An extreme of a multi-threaded processor is the barrel processor. This is a form of SMT where the processor divides up slots between the multiple threads equally in a round robin manner. To do this, it only needs copies of the various registers while using the same set of execution units. So, in 4 clock cycles it would put code from Threads 0-3 in the pipeline.
You can think of the rest of these processors working in a similar fashion, to a more or lesser degree. Instead of distributing slots around equally, it may just use up slots that are empty due to either control or data hazards in the processor.
For example, when a branch is taken, instructions in the pipeline may need to be flushed. Instead of completely flushing everything, some of the slots can be used for other threads. The whole idea is to improve performance by not wasting CPU cycles.
That's how multiple threads work in hardware.
Yes, Nehalem-based processors implement Hyper-threading.
The new Nehalem-EX which you refer to has 8 physical cores where each core can be seen as 2 logical cores for a total of 16 logical cores, allowing for the execution of 16 application threads on a single processor.

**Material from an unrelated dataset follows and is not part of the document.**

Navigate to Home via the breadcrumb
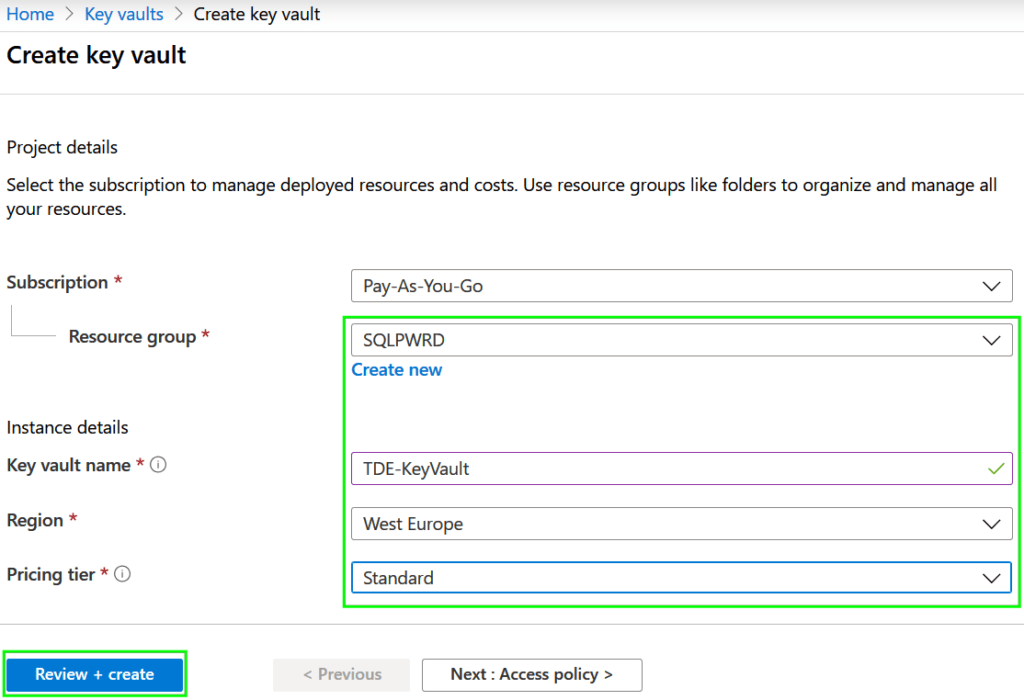Image resolution: width=1024 pixels, height=700 pixels. coord(30,14)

This is the same technology used in the Hyper-threading-enabled Pentium 4 processors, and more recently, on the Atom processors. My Eee PC has a single-core Atom processor which has two logical cores -- the Windows Task Manager will show two CPU graphs; one for each logical core.
Sun's UltraSPARC T2 (and the T1) also allow for simultaneous multithreading (of which Intel's implementation is called Hyper-Threading -- an trademark of Intel) which allows a single core to appear as multiple logical cores to execute multiple threads on a single core.
The rough idea behind simultaneous multithreading is to have multiple registers to store the processor state, so it appears that there actually are multiple cores in a single core, because it has multiple full-sets of hardware registers.
While the physical facilities such as the ALU and FPU may not increase, having more sets of registers to run more threads on a physical core can lead to better utilization of the available processor resources. The core may have not been saturated when executing a single thread, but executing multiple could saturate all the units to its fullest potential.
So what does it mean for programmers?
It means that we still will need to write multi-threaded software -- having a program that only has a single thread will only be able to utilize a single logical core. Only by having well-written multi-threaded code are we able to take advantage of the massive number of logical cores these processors offer.
Even with simultaneous multithreading, the code is executed at one thread per logical core.
It is up to each operating system's threading model to map OS-level threads to hardware-level threads such as those described in the question.
The logical threads spawned by high-level programming languages used by applications programmers are still an OS-level removed from the hardware, unless of course you're talking about the OS code that does the mapping.
Hyperthreading (INTEL's trademark by the way) allows each thread to actually run simultaneously. So in this case you could run 8X2 application threads at the same time.
From the brochure ...
Intel Nehalem Architecture built on Intel's unique 45nm high-k metal gate technology process
Up to **8 cores** per processor
Up to **16 threads per processor** with Intel® Hyper-threading
2.3 billion transistors
Compare this to single-CPU, single core systems where each thread must be scheduled and at most only one thread will be active - that one running CPU bound task and the others waiting on an I/O transfer.
Originally threading was used either to model a set of concurrent activities (not model not actually run in parallel) or to produce the appearance of a system which was responsive even while doing I/O. For example without threading, your word-processor would appear to stall while saving a doc.
For many years I resisted the idea of having multiple threads in my desktop applications - it complicated the code and potentially reduced performance - think of all those mutex operations which require the OS kernel to get involved. With the advent of actually parallel execution of threads, my objections are reduced but I still believe that multiple processes rather than multiple threads in a single process is a better approach.
Chris